Senior Thesis Prize Winners

“Defending Our Freedom: The U.S. Military, Environmental Contamination, and Ongoing Native Land Theft in the Choctaw Nation”

My thesis looked at the impact of the McAlester Army Ammunition Plant (McAAP) in McAlester, Oklahoma on the Choctaw Nation on the environment and public health. I used methods from anthropology, history, environmental studies, geosciences, digital humanities, and other fields to uncover the relationship between the facility and the lived experiences of McAlester residents.

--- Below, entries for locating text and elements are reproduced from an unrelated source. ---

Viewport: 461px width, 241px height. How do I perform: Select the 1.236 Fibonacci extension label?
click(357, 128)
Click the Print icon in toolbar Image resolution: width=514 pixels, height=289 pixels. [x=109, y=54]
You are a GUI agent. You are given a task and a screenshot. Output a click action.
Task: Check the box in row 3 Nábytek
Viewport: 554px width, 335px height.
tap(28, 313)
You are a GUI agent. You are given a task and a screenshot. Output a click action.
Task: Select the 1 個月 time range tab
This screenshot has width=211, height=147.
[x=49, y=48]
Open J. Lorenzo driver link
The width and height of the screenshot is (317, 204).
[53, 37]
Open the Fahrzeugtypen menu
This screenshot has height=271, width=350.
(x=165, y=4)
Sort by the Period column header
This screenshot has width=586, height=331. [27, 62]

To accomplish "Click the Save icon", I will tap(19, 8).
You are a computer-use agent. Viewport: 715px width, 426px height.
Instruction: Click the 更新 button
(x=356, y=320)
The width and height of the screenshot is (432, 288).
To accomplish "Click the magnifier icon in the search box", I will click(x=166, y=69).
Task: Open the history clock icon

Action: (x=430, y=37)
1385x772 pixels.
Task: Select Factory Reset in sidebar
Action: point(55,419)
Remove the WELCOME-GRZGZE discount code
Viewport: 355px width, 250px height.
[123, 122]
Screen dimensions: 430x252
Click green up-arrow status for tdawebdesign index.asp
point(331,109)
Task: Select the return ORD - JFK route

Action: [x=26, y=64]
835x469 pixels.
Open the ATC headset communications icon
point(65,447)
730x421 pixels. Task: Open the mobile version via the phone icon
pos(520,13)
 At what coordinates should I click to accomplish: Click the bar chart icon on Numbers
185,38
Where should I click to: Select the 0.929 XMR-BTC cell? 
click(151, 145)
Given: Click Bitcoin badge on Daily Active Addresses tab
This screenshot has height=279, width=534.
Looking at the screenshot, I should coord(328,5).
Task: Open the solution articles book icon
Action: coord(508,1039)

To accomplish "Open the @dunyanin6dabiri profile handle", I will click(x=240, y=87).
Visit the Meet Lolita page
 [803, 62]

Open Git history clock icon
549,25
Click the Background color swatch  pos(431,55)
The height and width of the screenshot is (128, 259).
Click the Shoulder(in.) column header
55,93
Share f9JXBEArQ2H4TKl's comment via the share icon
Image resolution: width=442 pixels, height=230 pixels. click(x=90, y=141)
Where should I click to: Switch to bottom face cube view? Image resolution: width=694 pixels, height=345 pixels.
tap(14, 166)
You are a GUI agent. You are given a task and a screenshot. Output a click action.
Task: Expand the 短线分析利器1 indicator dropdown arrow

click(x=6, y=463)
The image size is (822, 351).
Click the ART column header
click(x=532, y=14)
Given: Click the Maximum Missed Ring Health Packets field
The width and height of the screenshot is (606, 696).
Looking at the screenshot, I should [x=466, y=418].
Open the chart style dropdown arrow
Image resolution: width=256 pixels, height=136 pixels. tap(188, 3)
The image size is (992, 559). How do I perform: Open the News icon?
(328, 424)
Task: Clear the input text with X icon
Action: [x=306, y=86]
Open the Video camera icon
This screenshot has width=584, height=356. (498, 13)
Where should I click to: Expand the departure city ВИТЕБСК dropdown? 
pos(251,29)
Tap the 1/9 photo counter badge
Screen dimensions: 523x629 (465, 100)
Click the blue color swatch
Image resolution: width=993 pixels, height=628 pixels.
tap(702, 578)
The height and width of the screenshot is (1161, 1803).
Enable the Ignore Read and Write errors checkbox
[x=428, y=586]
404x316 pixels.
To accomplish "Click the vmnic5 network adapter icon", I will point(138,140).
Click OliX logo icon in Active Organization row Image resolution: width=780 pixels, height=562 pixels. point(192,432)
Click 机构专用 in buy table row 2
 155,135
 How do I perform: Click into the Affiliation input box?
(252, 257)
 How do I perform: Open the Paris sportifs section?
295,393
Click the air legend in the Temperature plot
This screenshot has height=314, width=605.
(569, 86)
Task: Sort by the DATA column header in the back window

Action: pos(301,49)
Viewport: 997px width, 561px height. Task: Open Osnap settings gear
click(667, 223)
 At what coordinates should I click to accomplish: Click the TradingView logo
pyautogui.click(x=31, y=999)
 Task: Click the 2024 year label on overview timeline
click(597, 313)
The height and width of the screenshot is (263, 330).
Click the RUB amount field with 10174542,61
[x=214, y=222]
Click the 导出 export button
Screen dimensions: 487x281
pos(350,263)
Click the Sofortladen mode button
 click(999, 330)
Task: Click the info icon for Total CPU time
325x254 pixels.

Abstract: Relatively little is known about environmental contamination on American Indian reservations in the United States. Yet the problem is widespread in Indian Country. I used ArcGIS Online to uncover 1,250 Superfund sites – sites with uncontrolled hazardous waste – on or within five miles of 302 Tribal Nations. I then investigated the environmental health of a town on the reservation of my Tribe, the Choctaw Nation, where the U.S. military decommissions old bombs through daily detonations. By testing surface and tap water, and by installing and monitoring air sensors, I evaluated and documented contamination of Choctaw water, land, and air. At the same time, I used anthropological field research and interviews to explore Choctaw experiences of this contamination and its adverse health effects. I argue that these environmental assaults on the Choctaw Nation are an expression of ongoing Native Land theft, aided by the politicization of environmental data and inadequate regulations.

"The Old Bailey, U.S. Reports, and OCR: Benchmarking AWS, Azure, and GCP on 360,000 Page Images"

One hundred eighty thousand images can be challenging to grasp. Looking at every single image in the Old Bailey for just one second each would take over two days and two hours. If a human worked at this for only eight hours a day, it would take a whole week. Therefore, I created a web-based “explorer” to enable rapid investigation and random access of the whole dataset by allowing humans to search for anomalies using dynamically loaded metrics and to build an intuition for the contents of a dataset without attempting to look at every page.

Abstract: The goal of my thesis was to benchmark three leading Optical Character Recognition (OCR) cloud services from Amazon, Microsoft, and Google on over 360,000 page images of legal documents in the Old Bailey in London (1674-1913) and the U.S. Supreme Court and predecessor courts (1754-1915). Over the course of my project, I ran over a million cloud OCR calls on all three services combined, which was possible through generous funding from Princeton. Error rates were calculated by comparing OCR results for the Old Bailey against human transcriptions created for each page by the Old Bailey Online Project. The Supreme Court records, which do not have human transcriptions, serve only as a relative measure of similarity between services. Ultimately, I found that Amazon’s Textract service had the lowest error rate on the Old Bailey dataset, followed by Google’s Vision, and finally Microsoft’s Cognitive Services OCR. This work also led to the creation of the open-source tigerocr tool, which enables reproducible benchmarking of cloud services by handling their different interfaces and presents a unified file format for results that includes coordinates for each text block, line, and word.

“Can a Machine Originate Art? Creating Traditional Chinese Landscape Paintings Using Artificial Intelligence”

The goal of my thesis was to generate traditional Chinese landscape paintings using artificial intelligence. To make the paintings edge-defined and high-quality, I developed a two-stage machine learning model based on a framework known as the Generative Adversarial Network (GAN). The first stage of the GAN generated sketches of the landscape painting, and the second stage painted within those sketches to produce the fake painting. In a survey of 262 people, the paintings generated by my model were mistaken as human art 55% of the time. This research is significant because it introduces a model so “intelligent” that it produces paintings good enough to pass as human-created.

Abstract: The Generative Adversarial Network (GAN) is a machine learning model that has introduced the possibility of artificial intelligence-created art. However, direct generation methods fail to create convincing artworks that are realistic and structurally well-defined. Here we present a GAN variant, CompositionGAN (CGAN), which originates edge-defined, artistically-structured paintings without a dependence on supervised style transfer. CGAN is composed of two stages, edge generation and edge-to-painting translation, and is trained on a new dataset of traditional Chinese landscape paintings never before used for generative research. A 242-person human Visual Turing Test study reveals that CGAN paintings are mistaken as human artwork over 55% of the time, significantly outperforming those of a baseline GAN model. Our work highlights the importance of artistic composition in art generation and takes an exciting step toward computational originality.